The proposal on addition of employees, especially for the
position of Tax Audit and Account Representative at the Directorate General of
Taxation has been through a comprehensive analysis and benchmarking. The result
comparative analysis between the number of tax officials and the total
population in a country shows that the Directorate General of Taxation is still
likely to increase the number of employees to be at least close to the
comparison ratio in other countries.
In the last four years, the analysis shows a positive
correlation between employee productivity, which is reflected in the amount of
budget that is used, and the tax revenue realization. In 2009, every Rp 1
billion budget spent would generate tax revenue of Rp 102.7 billion.
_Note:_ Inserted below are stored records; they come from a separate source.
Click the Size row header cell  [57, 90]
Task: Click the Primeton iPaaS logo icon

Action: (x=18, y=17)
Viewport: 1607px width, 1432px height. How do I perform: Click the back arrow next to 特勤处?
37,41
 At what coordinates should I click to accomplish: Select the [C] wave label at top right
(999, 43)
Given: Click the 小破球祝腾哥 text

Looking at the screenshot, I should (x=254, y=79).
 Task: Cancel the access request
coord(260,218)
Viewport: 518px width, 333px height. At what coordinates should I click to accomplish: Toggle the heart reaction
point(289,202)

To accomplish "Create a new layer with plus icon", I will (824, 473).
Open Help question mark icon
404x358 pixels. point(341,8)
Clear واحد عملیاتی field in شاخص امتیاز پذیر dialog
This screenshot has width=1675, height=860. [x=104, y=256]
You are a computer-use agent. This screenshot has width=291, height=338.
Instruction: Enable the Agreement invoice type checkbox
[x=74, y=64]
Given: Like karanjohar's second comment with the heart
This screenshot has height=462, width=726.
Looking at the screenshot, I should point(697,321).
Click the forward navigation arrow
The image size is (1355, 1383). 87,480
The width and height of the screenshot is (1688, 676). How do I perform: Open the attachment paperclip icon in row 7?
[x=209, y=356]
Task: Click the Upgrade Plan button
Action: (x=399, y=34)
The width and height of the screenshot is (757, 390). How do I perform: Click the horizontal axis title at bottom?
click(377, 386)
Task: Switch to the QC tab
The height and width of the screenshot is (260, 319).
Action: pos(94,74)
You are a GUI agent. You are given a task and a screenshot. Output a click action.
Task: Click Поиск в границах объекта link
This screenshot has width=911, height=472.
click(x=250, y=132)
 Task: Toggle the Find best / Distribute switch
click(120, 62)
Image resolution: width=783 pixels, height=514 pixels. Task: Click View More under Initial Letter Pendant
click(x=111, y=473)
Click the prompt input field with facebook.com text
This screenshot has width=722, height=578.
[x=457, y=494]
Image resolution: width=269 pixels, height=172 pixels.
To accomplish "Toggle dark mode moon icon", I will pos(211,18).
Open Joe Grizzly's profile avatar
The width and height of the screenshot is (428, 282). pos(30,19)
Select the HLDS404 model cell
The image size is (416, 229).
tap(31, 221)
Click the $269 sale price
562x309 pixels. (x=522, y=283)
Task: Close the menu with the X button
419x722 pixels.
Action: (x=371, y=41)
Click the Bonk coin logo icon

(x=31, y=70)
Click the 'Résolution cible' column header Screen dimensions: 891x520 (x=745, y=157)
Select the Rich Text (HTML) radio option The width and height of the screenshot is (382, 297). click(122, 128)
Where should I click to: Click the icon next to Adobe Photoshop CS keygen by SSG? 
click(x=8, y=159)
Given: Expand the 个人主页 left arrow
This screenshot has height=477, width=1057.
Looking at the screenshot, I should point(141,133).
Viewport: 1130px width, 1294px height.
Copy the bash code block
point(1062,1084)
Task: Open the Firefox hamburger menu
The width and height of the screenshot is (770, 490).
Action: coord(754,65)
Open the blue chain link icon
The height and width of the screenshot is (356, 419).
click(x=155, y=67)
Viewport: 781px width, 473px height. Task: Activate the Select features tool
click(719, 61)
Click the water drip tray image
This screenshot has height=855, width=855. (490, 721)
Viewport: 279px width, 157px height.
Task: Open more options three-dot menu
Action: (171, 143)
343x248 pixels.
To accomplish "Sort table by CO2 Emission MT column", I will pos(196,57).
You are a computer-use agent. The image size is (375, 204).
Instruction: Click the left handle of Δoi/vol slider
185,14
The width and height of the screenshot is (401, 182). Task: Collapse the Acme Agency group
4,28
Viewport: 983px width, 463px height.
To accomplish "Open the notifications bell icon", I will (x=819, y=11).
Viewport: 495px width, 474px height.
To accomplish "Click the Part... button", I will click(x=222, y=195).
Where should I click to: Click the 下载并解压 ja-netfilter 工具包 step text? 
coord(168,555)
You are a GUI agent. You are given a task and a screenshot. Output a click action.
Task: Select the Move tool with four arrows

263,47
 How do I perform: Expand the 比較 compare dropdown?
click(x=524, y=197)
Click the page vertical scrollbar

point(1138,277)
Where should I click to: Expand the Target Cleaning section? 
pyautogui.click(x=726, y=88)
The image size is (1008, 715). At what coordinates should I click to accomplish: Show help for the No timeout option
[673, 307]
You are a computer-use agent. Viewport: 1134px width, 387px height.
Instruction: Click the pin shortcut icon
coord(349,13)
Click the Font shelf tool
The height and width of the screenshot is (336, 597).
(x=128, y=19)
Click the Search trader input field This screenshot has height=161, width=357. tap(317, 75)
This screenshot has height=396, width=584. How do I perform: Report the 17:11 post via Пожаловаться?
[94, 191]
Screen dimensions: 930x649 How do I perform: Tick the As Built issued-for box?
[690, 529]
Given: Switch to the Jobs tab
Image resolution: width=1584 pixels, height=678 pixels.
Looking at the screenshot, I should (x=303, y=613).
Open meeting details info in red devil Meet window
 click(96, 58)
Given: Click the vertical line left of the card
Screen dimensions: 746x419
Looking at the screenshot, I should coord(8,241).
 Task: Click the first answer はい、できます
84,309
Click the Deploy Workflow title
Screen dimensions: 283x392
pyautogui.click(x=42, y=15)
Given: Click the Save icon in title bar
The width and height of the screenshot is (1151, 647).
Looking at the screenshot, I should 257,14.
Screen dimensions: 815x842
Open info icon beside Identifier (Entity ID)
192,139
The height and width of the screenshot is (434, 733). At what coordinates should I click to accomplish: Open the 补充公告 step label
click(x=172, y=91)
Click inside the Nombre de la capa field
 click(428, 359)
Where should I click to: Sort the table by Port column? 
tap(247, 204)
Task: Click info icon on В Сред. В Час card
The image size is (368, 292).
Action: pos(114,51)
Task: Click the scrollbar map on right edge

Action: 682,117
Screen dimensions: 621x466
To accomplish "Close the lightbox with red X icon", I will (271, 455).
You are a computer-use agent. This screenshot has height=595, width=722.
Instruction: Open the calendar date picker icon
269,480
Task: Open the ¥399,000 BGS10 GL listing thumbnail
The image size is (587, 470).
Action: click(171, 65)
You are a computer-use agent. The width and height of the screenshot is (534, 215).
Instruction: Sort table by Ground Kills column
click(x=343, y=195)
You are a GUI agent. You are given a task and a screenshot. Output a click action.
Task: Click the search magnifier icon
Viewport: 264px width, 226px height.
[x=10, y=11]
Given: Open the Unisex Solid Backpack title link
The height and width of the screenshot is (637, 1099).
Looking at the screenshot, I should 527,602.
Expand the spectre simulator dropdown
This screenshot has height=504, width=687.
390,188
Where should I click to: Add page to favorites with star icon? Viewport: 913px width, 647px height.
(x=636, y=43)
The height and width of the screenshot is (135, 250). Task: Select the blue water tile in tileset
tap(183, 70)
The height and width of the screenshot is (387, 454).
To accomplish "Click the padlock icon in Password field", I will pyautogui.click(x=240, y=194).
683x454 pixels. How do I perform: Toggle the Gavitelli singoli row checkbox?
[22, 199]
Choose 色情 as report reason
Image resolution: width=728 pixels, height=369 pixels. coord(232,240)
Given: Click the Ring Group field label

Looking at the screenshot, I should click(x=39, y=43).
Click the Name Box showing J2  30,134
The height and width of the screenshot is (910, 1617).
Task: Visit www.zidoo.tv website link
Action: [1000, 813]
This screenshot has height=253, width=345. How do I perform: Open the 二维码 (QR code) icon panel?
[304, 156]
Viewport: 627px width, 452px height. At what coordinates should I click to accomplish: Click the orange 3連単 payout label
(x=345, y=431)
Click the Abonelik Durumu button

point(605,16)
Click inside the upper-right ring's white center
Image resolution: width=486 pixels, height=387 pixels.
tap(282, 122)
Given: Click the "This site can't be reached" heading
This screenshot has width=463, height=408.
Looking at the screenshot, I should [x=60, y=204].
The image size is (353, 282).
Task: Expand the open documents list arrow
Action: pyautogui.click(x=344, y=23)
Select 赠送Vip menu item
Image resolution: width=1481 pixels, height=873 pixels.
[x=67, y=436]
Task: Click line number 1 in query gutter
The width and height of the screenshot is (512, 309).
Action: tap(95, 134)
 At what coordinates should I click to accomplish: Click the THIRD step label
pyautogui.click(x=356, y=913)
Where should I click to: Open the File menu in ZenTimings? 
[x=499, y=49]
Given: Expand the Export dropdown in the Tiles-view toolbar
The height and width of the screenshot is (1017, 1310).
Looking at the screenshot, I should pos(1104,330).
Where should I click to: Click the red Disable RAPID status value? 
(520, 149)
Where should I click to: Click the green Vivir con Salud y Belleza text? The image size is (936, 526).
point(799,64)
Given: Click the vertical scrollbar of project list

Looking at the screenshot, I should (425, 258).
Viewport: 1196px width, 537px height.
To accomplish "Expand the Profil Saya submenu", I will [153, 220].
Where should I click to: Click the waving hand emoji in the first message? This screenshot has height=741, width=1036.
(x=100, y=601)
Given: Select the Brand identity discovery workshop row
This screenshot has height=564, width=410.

Then in
2010, every Rp 1 billion budget contributed to Rp 123.1 billion tax revenues.
This figure in creasing every year, and in 2012, From Rp 1 billion budget that
is used, Rp 163 billion tax revenue is generated.
There
was also an increase in employee productivity quite significantly to the
realization of tax revenue. In 2009, each employee of the Directorate General
of Taxation averagely contributed Rp 17.1 billion to tax revenue realization.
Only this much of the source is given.